━━ Passage shown ━━

Like many of us, I discovered TikTok during lockdown.
It is what a friend of mine would refer to as “a time-sink”. You sit on the sofa with the full intention of merely taking a five-minute rest and, suddenly, you find that two hours have completely drained away.
You might have heard the same five or six songs 25 times in that period. You’re left with a feeling of being both fulfilled and wholly unfulfilled at the same time, because you’ve lost all discipline.
Every video on the “For You” page is a new adventure – an addictive, never-repeating screed that means you have to double-tap every video you like. It might never reappear.
It’s so much fun; the algorithm in perfect rhythm with your expectations – a cat video here, a memorable piece of footballing skill there. Until now.
Using TikTok to right historical wrongs
Nadine Dorries, our UK secretary of state for digital, culture, media and sport, has been handily combining the different facets of her title into a hyperactive TikTok account.
Mostly, the account is used to demonstrate that Dorries is, for the lack of a better expression, “hip”, but there are also flags and attempts to correct what Nadine clearly sees as historical wrongs – her former and repeated opposition to same-sex marriage, for example, over which she now presents herself as reformed.

━━━

Resume the column above on TikTok and Nadine Dorries's account, writing on from its last sentence in the same voice.

━━ Provided data ━━

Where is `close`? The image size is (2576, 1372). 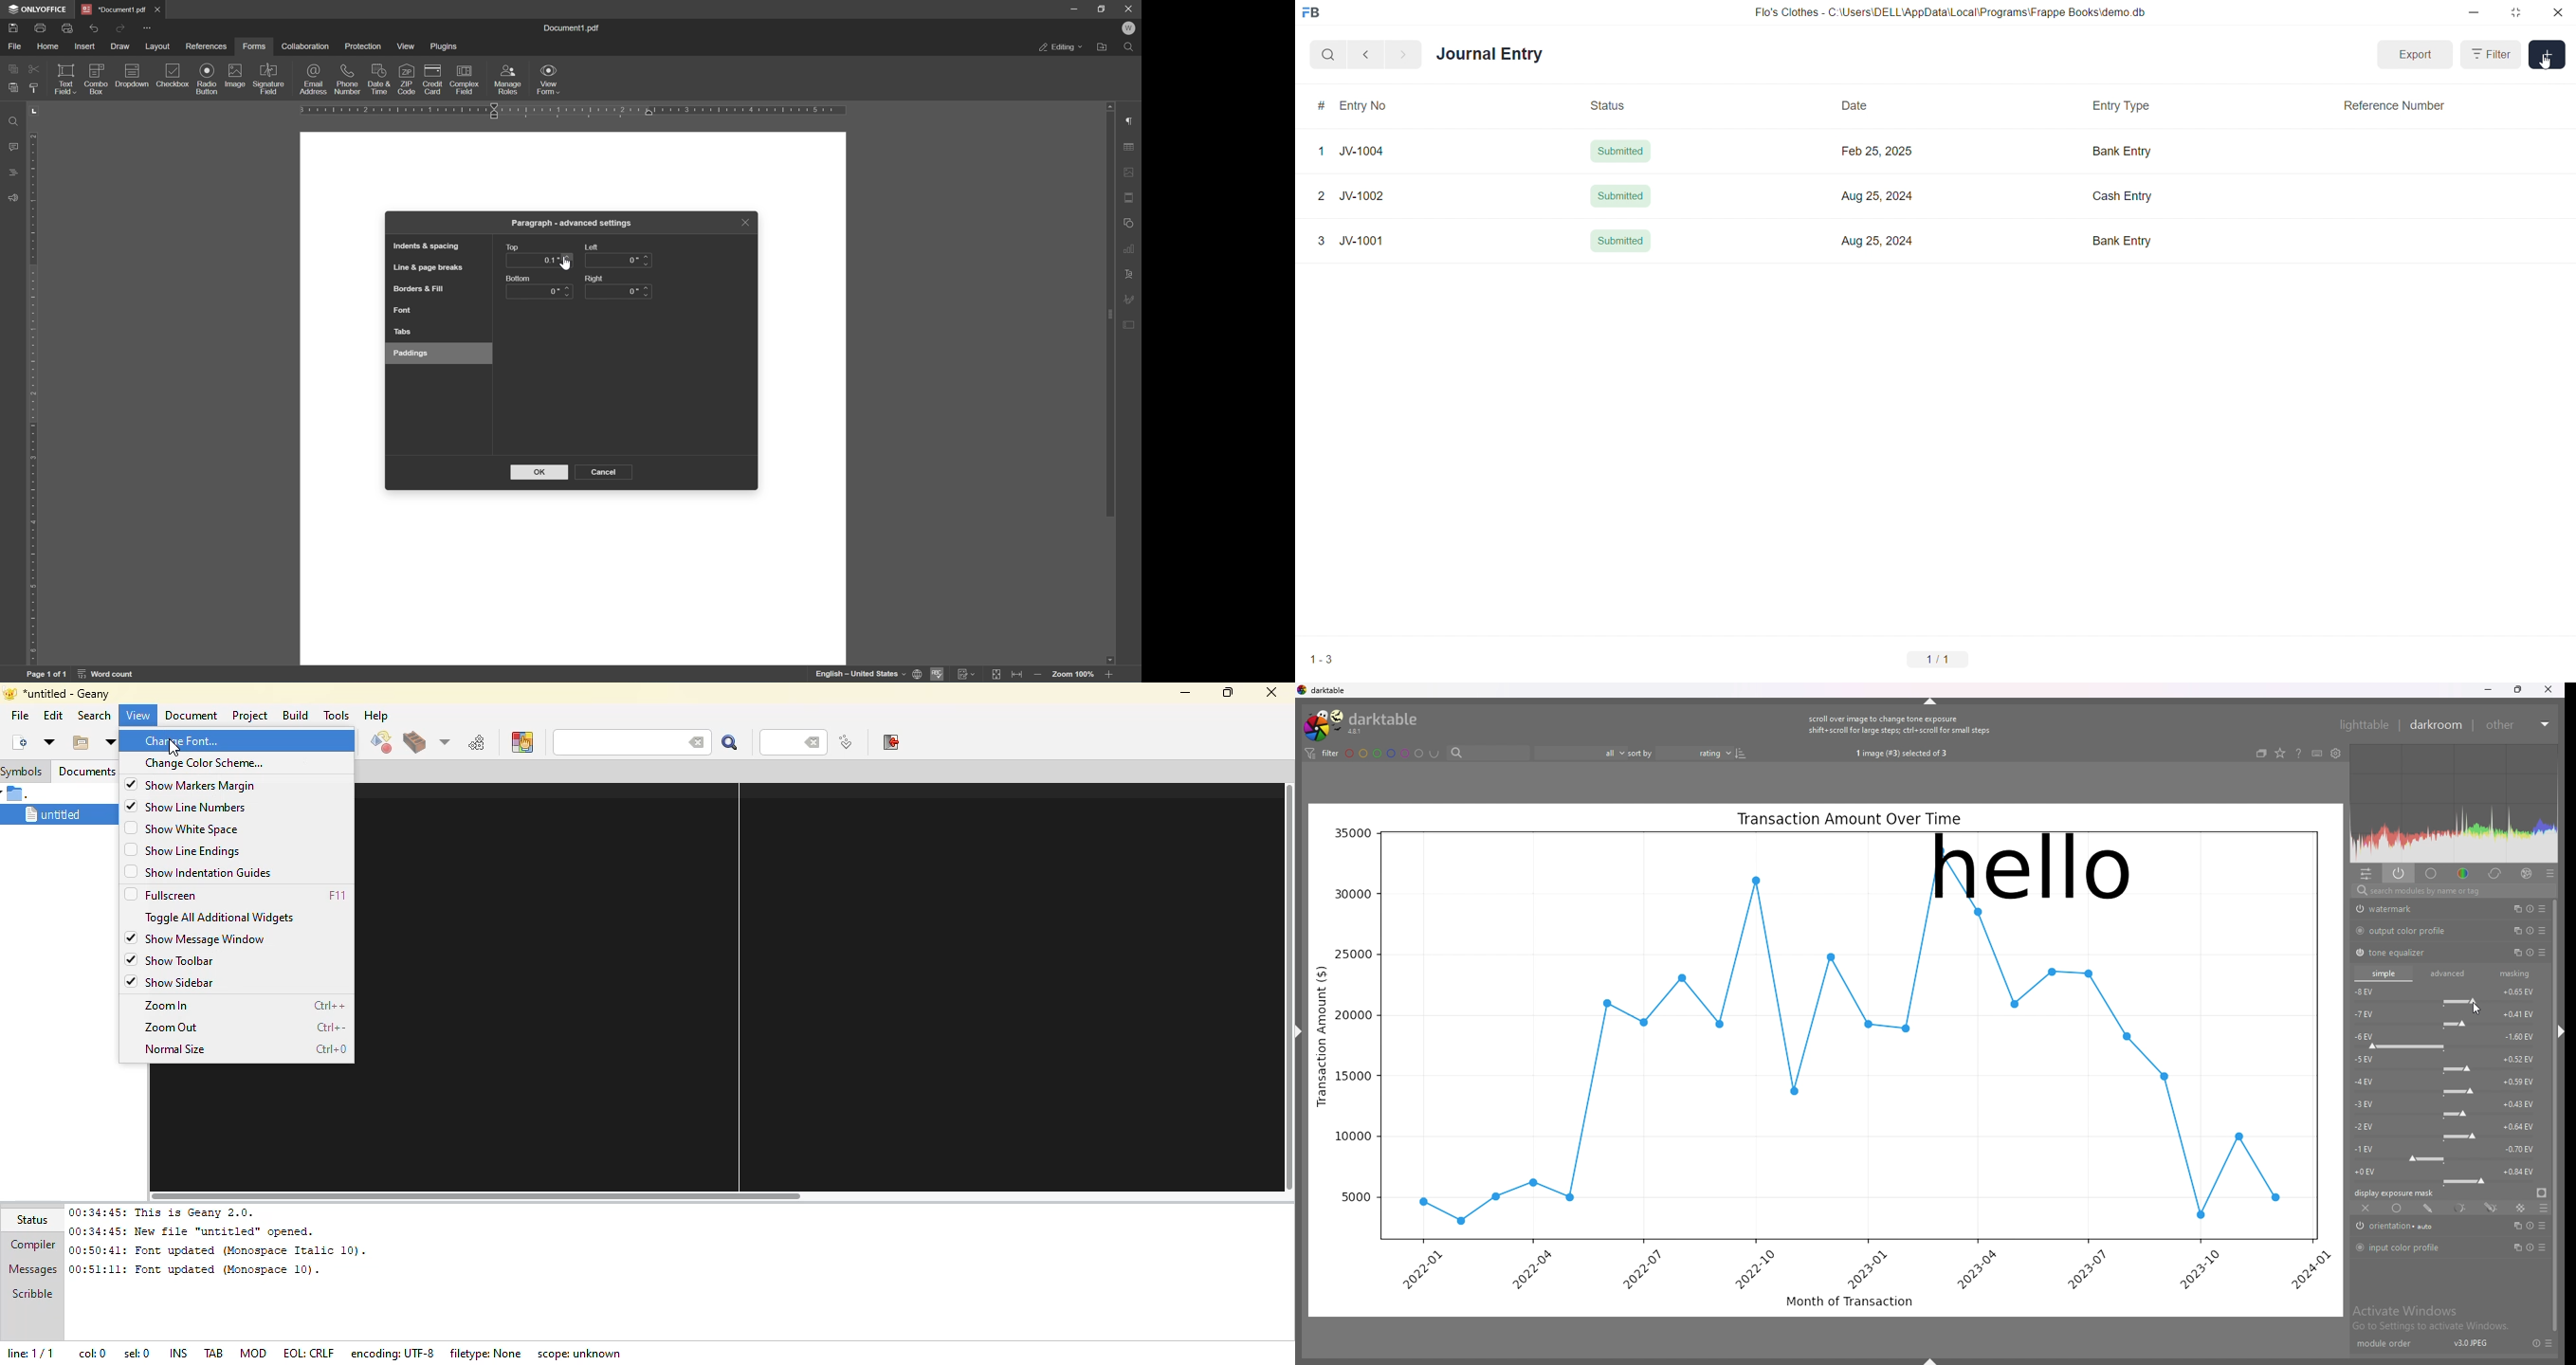
close is located at coordinates (1130, 8).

━━━

Response for this exercise:
“This is a country where we celebrate gay marriage,” Nadine Dorries tells Sky News. pic.twitter.com/zn26NqdJPq
— Adam Bienkov (@AdamBienkov) August 8, 2018
It’s an unfortunate reality that politicians will come for our new, cool, social media platforms eventually. I still remember Twitter before it became the ongoing battlefield that it is, now and forever more. Dorries was an early adopter there, too, trolling the “liberal left” with continual attempts to restrict access to abortion services.
You may remember she ran a blog, which, after she found herself in a spot of bother, she claimed was 70% fiction. “I rely heavily on poetic licence and frequently replace one place/name/event/fact with another,” she wrote in 2010. (A policy the Conservative Party have continued to adopt through partygate…)
Dorries has really upped her game recently, with TikTok promotion of the Online Safety Bill, in which she raps about the new law. If only it could have protected us from this.
Who is Nadine Dorries’ favourite member of Public Enemy?
She begins: “The UK is passing some new legislation, to make the internet safer for the younger generation.” It is, as the kids say, cringe, and has already spawned a few imitators, although I’d advise anyone else against trying, lest they prompt the same result as journalist, Andrew Neil.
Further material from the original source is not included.